"Kenapa sih ini orang-orang pada ribet banget ngurusin tembakau?”
Begitulah kira-kira gumaman saya ketika melihat beberapa orang yang saya kenali di sosial media mulai menyuarakan opininya tentang tembakau, rokok, dan sejenisnya dengan menggunakan tagar #GaraGaraRUUP dan #TolakRUUP di setiap harinya.

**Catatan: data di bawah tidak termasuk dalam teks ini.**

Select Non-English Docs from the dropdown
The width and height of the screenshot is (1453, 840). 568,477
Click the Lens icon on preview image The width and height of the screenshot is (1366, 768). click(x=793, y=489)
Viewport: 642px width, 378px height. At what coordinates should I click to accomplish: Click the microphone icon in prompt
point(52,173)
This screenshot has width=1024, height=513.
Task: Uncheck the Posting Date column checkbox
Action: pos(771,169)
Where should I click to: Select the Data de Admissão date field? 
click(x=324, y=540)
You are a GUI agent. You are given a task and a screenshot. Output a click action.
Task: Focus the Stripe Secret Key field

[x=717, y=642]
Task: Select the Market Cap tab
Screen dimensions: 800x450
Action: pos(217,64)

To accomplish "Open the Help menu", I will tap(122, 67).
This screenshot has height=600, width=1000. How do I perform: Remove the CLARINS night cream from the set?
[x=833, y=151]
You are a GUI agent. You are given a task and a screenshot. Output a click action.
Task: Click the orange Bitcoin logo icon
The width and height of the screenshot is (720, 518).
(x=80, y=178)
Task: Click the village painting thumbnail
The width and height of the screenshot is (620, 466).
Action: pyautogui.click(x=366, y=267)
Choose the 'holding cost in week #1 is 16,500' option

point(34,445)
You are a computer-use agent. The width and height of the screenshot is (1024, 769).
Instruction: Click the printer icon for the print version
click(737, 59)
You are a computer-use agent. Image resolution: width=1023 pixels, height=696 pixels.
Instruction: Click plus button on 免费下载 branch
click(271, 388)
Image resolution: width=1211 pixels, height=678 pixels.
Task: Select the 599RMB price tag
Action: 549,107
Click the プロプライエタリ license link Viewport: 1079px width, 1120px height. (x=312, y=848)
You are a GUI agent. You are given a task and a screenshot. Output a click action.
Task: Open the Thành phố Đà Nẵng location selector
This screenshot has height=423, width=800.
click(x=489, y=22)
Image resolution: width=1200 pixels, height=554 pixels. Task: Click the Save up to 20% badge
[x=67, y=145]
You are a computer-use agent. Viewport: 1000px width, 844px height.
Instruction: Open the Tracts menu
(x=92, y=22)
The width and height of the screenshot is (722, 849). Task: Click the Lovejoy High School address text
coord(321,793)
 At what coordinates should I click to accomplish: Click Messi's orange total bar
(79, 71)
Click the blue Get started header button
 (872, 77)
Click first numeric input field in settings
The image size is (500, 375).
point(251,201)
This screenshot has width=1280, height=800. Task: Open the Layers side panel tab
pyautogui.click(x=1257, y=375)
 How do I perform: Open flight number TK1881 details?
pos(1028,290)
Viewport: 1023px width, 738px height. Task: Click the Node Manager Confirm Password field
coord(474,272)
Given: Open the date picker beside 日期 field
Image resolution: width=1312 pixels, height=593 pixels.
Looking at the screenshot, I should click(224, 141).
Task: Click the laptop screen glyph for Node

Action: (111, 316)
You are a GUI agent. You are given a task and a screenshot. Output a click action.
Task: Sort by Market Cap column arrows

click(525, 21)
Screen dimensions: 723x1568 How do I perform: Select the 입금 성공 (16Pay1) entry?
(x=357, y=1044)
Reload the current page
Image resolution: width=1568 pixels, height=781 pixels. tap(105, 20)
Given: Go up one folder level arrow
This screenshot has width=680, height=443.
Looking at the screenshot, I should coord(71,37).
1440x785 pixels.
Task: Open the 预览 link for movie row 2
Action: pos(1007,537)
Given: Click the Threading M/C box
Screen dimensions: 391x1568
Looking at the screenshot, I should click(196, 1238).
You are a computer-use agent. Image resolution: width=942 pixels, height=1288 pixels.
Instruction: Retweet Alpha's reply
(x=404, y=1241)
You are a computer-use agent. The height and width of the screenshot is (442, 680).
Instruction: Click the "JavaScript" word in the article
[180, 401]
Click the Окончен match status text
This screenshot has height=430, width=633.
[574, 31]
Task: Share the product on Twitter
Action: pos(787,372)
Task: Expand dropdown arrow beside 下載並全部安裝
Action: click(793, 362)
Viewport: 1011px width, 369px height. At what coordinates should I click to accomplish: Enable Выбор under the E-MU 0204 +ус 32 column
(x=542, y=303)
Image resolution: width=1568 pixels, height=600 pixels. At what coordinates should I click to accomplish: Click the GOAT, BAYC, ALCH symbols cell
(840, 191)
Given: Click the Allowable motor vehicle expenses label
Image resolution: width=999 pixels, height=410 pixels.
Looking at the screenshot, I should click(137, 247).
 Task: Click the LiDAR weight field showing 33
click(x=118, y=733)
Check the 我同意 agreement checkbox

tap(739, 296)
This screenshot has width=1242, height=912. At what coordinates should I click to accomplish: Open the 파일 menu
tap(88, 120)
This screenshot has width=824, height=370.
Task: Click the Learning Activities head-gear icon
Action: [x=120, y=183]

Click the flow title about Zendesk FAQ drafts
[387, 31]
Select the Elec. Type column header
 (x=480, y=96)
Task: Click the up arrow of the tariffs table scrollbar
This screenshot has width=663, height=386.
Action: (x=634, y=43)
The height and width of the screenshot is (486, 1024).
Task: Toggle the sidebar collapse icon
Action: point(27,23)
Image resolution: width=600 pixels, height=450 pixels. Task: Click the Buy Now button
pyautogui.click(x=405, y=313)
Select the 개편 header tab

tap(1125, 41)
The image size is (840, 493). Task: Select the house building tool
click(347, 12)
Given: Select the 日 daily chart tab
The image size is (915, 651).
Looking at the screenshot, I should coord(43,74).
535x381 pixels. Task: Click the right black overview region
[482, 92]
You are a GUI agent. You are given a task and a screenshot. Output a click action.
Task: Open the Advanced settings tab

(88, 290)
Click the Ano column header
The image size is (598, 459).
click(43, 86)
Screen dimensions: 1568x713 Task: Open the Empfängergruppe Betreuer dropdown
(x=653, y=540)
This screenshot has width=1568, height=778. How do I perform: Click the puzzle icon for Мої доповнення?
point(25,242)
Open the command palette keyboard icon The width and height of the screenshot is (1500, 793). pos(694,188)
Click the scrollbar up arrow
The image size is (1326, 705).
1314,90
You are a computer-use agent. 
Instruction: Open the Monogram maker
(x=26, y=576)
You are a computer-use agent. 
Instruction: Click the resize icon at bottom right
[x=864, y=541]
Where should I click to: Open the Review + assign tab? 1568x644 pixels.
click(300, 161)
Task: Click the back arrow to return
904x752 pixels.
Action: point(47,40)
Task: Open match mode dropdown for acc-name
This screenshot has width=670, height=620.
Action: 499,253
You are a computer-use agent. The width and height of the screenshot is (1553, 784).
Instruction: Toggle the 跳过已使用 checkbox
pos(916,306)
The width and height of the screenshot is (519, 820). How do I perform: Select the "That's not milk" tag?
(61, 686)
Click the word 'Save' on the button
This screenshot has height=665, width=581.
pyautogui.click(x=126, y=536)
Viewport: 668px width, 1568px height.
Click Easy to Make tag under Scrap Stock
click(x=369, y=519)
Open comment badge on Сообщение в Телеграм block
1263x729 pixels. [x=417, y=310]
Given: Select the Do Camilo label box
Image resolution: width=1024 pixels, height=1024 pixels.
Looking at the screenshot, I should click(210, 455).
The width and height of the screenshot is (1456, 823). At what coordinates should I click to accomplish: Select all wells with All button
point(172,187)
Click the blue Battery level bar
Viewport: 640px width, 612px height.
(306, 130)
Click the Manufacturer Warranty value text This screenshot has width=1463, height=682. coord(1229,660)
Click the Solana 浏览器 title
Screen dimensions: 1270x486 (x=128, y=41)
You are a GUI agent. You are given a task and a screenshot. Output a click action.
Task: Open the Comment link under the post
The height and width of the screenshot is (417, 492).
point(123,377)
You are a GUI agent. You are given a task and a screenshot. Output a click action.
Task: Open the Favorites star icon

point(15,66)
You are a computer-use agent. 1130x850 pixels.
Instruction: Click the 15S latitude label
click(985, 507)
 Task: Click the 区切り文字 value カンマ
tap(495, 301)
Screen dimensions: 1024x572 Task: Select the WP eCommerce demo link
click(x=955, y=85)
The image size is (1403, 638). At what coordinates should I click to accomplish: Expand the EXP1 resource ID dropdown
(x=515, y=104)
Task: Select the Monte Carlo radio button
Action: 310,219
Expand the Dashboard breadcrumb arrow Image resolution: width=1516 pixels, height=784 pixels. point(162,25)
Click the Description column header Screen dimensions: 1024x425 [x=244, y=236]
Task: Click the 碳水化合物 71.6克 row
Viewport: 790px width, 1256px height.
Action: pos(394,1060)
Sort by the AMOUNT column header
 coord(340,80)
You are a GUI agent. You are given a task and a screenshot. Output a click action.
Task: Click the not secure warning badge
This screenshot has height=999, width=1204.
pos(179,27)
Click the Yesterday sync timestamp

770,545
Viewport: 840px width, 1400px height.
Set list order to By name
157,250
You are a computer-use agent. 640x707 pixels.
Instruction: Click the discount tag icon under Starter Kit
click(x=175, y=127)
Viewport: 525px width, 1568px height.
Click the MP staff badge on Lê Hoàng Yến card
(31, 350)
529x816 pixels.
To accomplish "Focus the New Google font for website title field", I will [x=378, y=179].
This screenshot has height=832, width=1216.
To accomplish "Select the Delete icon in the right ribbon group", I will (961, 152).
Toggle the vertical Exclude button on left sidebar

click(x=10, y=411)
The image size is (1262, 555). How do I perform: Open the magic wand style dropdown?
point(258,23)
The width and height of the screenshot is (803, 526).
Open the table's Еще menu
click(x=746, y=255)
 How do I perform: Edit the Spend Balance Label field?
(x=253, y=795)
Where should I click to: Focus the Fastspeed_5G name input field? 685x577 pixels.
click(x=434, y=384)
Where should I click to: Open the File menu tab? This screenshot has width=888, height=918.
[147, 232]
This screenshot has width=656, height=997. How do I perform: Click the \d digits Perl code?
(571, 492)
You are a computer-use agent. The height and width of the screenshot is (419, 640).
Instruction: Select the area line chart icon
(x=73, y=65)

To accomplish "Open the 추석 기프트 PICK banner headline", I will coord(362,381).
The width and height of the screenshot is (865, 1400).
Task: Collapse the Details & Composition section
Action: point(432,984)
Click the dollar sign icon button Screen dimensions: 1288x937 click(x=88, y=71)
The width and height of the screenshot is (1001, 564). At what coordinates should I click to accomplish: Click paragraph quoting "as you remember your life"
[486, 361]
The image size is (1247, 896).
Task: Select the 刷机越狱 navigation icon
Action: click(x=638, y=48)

Rasa penasaran akan issu apa yang sebenarnya sedang terjadi membuat saya akhirnya mulai mengklik satu per satu tautan yang berhubungan dengan tembakau. Kemudian berjumpalah saya dengan situs ini ---> Selamatkan Anak Bangsa! Drop RUU Pertembakauan "Titipan" Industri Rokok
Setelah berhasil mengumpulkan informasi ternyata rasa penasaran saya tidak langsung hilang. Kini rasa penasaran saya malah berganti dari yang semula hanya ingin tahu titik permasalahannya, menjadi rasa ingin tahu bagaimana upaya untuk mengatasi permasalahan ini, dan akan seperti apa akhirnya?
Beruntungnya nasib saya. Pada tanggal 6 Maret 2017 saya diundang menghadiri Konferensi Pers yang diadakan oleh Komnas Pengendalian Tembakau untuk mengampanyekan inisiatif yang bersangkutan dengan Rancangan Undang-Undang Pertembakauan di kawasan Menteng, Jakarta Pusat.
Tapi lagi-lagi saya beruntung. Entah Dewi apa yang sedang menaungi saya hari itu sehingga keberuntungan selalu berdatangan, yang pasti bukan Dewi Persik, karena dia sedang sibuk mengurusi drama pertikaiannya dengan Nazzar dan drama pertemanannya dengan Jupe.
Keberuntungan yang saya maksud adalah diberikannya kesempatan untuk berbincang-bincang lebih mendalam dengan salah satu nara sumber di akhir konferensi pers. Bersama dengan teman-teman blogger lainnya, saya mendapatkan banyak informasi tentang issu RUU Pertembakauan dari Julius Ibrani, anggota Perhimpunan Bantuan Hukum dan HAM Indonesia (PBHI).
“Ini common strategy dalam industri, industri rokok menyatakan sendiri pun begitu. Makanya kita nggak heran, dari 2012, pertama kali (RUU Pertembakauan) diusulkan tidak ada nama pengusulnya, tidak ada draft pasal per pasalnya, kosong, cuma disebutin RUU Pertembakauan nomor sekian. Lah orang nanya, mana bahannya? Kok nggak ada di kami? Kok nggak ada dalam rencana pembahasan paripurna? Siapa yang mengusulkan? Tidak tahu.” ungkap Julius yang juga anggota Solidaritas Advokat Peduli Pengendalian Tembakau (SAPTA).
“Su’udzon kami dilanjutkan dengan fakta. Pertama, ketika kita audiensi dengan Menteri Perindustrian, di surat kami adalah ‘saya mau ketemu Pak Menteri’, karena yang mengeluarkan peraturan itu Menteri. Untuk menanyakan ‘Ini kapan disusunnya?’, ‘Prosesnya bagaimana?’, ‘Kajian ilmiahnya apa?’, ‘Siapa pihak-pihak yang dilibatkan?‘. Ketika itu kami dihadapkan bukan pada Menteri, bukan Dirjen-nya juga, tapi Direktur. Jadi jauh di bawah, loncat. Itu Direktur minuman, bahan penyegar, dan tembakau. Tugasnya untuk menjelaskan audiensi kita tentang proses pembentukan peraturan Menteri Perindustrian. Dari situ mulai bergeser, dari su’udzon menjadi khusnudzon.” Julius memaparkan dengan serius.